Candidly, the entrepreneur - who has roped in his stepfather and one of his three stepbrothers to work for him - admits he is probably not the world's best father.

"But in a way, one of the reasons why I'm working so hard is them. I don't want my children to have it as tough as I did."

He says he is driven by a need to know what he can achieve.

"You know what my third wife told me? She said, 'Harold, it's not that you have not achieved what you wanted. It's just that you keep pushing up your bar.'

"Maybe she is right. But this much I know: We cannot decide where we came from, but we can definitely decide where we are headed."

And Mr Lee feels he has a long way to go.
 

streetsmart73

Alfrescian (InfP)
Generous Asset
Whats he supposedly boasting about? He shared his messy life with us, and it sure was a mess. I for one and impressed with his success and as long as he wasnt exaggerating his sordid beginnings, he thoroughly deserves it. He's a great example for us all.



hi there


1. honest, me too!
2. i really don't think the diver guy is boasting about himself.
3. he is straight-talking.
4. after all, there is nothing much to boast about in the first place.
5. i am glad that he makes a niche out of his passion & stays focus.
 

bushtucker

Alfrescian (Inf)
Asset
every sunday on the 154th Times, there is a "rags to riches" story in the main paper. I wonder when shitty times will run out of people to interview. :biggrin:
 

Narong Wongwan

Alfrescian (Inf)
Asset
every sunday on the 154th Times, there is a "rags to riches" story in the main paper. I wonder when shitty times will run out of people to interview. :biggrin:
when they run out they just invent lah.......
7K taxi driver, 1K income flat owner, 1.5K sole breadwinner with his happy family........
 

WinneMUCCA

Alfrescian
Loyal
Those who're truly successful in life and business do not talk about it in public domain.
Those who do are merely self-promoting. Tell me how much they donated to charities, that I'm interested to know.
Everything else about these bad to good, rags to riches, it's a yawn for me.

It serves nothing for if you're poor, you'll still be poor after reading it, if you're down on luck, you're still down on luck.
If you're not motivated, reading it will make you more stressed and frustrated, just like going to motivation talks, its
high is only for a month and you're back to square one.
 

tonychat

Alfrescian (InfP)
Generous Asset
Those who're truly successful in life and business do not talk about it in public domain.
Those who do are merely self-promoting. Tell me how much they donated to charities, that I'm interested to know.
Everything else about these bad to good, rags to riches, it's a yawn for me.

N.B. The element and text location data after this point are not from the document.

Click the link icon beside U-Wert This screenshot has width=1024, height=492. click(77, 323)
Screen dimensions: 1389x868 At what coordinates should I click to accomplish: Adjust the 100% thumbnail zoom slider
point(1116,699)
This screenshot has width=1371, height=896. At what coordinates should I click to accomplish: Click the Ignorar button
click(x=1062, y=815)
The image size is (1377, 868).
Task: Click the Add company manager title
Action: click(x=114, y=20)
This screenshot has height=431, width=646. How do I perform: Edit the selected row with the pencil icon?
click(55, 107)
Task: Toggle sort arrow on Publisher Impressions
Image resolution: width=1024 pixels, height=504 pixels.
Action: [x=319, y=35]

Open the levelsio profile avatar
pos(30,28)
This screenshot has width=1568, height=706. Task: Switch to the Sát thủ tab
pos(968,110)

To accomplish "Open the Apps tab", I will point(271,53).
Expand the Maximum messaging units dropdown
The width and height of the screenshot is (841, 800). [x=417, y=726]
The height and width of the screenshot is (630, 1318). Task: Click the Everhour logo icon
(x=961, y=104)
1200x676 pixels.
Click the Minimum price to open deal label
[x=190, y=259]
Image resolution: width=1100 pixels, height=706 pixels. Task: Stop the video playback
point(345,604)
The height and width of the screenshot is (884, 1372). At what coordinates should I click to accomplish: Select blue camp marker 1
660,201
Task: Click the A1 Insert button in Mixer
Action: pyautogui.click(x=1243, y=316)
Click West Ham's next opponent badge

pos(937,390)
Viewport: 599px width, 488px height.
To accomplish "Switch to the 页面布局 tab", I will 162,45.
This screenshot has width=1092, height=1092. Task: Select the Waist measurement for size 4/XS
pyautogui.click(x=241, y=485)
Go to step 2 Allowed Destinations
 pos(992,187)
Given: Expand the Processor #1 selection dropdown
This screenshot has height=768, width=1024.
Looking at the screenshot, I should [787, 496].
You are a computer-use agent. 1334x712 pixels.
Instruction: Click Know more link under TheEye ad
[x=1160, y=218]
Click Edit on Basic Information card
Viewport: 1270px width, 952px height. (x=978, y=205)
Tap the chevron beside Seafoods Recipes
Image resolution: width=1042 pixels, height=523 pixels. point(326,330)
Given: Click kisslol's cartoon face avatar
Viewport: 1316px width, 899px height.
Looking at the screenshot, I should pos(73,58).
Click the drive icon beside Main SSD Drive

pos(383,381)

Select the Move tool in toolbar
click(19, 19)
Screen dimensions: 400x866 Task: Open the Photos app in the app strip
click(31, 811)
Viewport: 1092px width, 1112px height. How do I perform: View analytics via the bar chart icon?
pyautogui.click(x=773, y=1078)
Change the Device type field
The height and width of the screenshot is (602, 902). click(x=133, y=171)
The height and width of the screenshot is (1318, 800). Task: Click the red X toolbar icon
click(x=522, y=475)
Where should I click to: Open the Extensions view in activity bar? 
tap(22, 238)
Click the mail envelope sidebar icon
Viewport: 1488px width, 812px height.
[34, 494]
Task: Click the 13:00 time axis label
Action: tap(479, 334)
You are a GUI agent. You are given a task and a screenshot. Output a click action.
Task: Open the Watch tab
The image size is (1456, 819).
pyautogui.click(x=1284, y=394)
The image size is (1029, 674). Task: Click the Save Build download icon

It serves nothing for if you're poor, you'll still be poor after reading it, if you're down on luck, you're still down on luck.
If you're not motivated, reading it will make you more stressed and frustrated, just like going to motivation talks, its
high is only for a month and you're back to square one.

so who are those is the truly successful one in your opinion? beside not talking about it.
 

WinneMUCCA

Alfrescian
Loyal
so who are those is the truly successful one in your opinion? beside not talking about it.

The J P Morgans, the Rockefellers, the Goldman Sachs, the Rothschilds, the Freemasons, the Knight Templars, the Illuminati, and similar genes and their offsprings.
 

tonychat

Alfrescian (InfP)
Generous Asset
The J P Morgans, the Rockefellers, the Goldman Sachs, the Rothschilds, the Freemasons, the Knight Templars, the Illuminati, and similar genes and their offsprings.

these are rich families for generations.. not those rags to riches thingy. different category. And those that you mentioned are a kind of devil to get rich in the expense of others.